How to complete this task:
The answer should consist solely of the lines from the first one below through the line containing "Given: Refresh the search results", copied exactly.

Data for this exercise:
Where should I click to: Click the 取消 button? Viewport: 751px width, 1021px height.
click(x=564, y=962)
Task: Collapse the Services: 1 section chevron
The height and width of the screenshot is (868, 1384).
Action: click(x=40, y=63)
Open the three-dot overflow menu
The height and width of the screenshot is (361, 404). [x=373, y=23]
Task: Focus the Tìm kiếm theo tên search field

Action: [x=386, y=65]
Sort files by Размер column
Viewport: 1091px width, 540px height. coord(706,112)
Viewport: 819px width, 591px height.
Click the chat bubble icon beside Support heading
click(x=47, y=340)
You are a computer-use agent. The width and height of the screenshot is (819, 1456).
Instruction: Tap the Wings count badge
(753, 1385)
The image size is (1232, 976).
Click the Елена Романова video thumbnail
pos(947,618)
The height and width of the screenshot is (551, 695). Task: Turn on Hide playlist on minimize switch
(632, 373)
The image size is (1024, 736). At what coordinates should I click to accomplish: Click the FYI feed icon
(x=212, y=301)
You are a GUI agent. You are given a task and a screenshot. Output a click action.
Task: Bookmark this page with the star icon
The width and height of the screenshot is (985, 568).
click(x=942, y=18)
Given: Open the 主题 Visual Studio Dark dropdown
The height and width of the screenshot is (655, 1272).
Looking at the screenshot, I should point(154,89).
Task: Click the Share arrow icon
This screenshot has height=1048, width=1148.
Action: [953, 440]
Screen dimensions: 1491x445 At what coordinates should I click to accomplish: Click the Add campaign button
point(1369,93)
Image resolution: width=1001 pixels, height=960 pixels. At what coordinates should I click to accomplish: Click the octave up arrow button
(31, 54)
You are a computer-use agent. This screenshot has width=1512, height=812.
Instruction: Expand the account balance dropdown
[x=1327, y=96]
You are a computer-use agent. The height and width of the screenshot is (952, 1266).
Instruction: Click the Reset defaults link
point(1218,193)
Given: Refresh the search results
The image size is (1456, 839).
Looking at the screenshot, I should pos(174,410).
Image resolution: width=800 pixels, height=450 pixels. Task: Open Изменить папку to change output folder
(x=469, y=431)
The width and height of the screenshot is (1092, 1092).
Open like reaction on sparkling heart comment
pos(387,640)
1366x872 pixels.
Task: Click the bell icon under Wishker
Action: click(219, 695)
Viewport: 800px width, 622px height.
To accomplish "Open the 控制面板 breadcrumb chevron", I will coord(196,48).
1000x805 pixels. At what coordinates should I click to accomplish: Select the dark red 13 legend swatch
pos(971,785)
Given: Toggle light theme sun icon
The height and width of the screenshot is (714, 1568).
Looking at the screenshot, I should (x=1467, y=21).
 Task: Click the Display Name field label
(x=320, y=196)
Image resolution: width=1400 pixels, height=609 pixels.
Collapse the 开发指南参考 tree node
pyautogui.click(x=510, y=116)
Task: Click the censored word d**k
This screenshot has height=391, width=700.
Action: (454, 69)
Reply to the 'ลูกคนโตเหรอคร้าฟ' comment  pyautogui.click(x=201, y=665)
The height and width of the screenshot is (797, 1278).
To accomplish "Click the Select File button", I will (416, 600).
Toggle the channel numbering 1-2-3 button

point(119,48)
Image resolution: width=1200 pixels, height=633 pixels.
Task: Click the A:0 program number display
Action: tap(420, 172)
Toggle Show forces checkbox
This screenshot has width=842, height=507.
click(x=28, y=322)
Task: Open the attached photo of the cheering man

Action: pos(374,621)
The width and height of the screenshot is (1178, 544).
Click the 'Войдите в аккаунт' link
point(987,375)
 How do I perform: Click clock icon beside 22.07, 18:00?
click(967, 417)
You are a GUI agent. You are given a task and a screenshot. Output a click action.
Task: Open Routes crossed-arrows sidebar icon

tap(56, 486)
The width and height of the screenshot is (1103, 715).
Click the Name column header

Result of this exercise:
Where should I click to: Click the 取消 button? Viewport: 751px width, 1021px height.
click(x=564, y=962)
Task: Collapse the Services: 1 section chevron
The height and width of the screenshot is (868, 1384).
Action: click(x=40, y=63)
Open the three-dot overflow menu
The height and width of the screenshot is (361, 404). [x=373, y=23]
Task: Focus the Tìm kiếm theo tên search field

Action: [x=386, y=65]
Sort files by Размер column
Viewport: 1091px width, 540px height. coord(706,112)
Viewport: 819px width, 591px height.
Click the chat bubble icon beside Support heading
click(x=47, y=340)
You are a computer-use agent. The width and height of the screenshot is (819, 1456).
Instruction: Tap the Wings count badge
(753, 1385)
The image size is (1232, 976).
Click the Елена Романова video thumbnail
pos(947,618)
The height and width of the screenshot is (551, 695). Task: Turn on Hide playlist on minimize switch
(632, 373)
The image size is (1024, 736). At what coordinates should I click to accomplish: Click the FYI feed icon
(x=212, y=301)
You are a GUI agent. You are given a task and a screenshot. Output a click action.
Task: Bookmark this page with the star icon
The width and height of the screenshot is (985, 568).
click(x=942, y=18)
Given: Open the 主题 Visual Studio Dark dropdown
The height and width of the screenshot is (655, 1272).
Looking at the screenshot, I should point(154,89).
Task: Click the Share arrow icon
This screenshot has height=1048, width=1148.
Action: [953, 440]
Screen dimensions: 1491x445 At what coordinates should I click to accomplish: Click the Add campaign button
point(1369,93)
Image resolution: width=1001 pixels, height=960 pixels. At what coordinates should I click to accomplish: Click the octave up arrow button
(31, 54)
You are a computer-use agent. This screenshot has width=1512, height=812.
Instruction: Expand the account balance dropdown
[x=1327, y=96]
You are a computer-use agent. The height and width of the screenshot is (952, 1266).
Instruction: Click the Reset defaults link
point(1218,193)
Given: Refresh the search results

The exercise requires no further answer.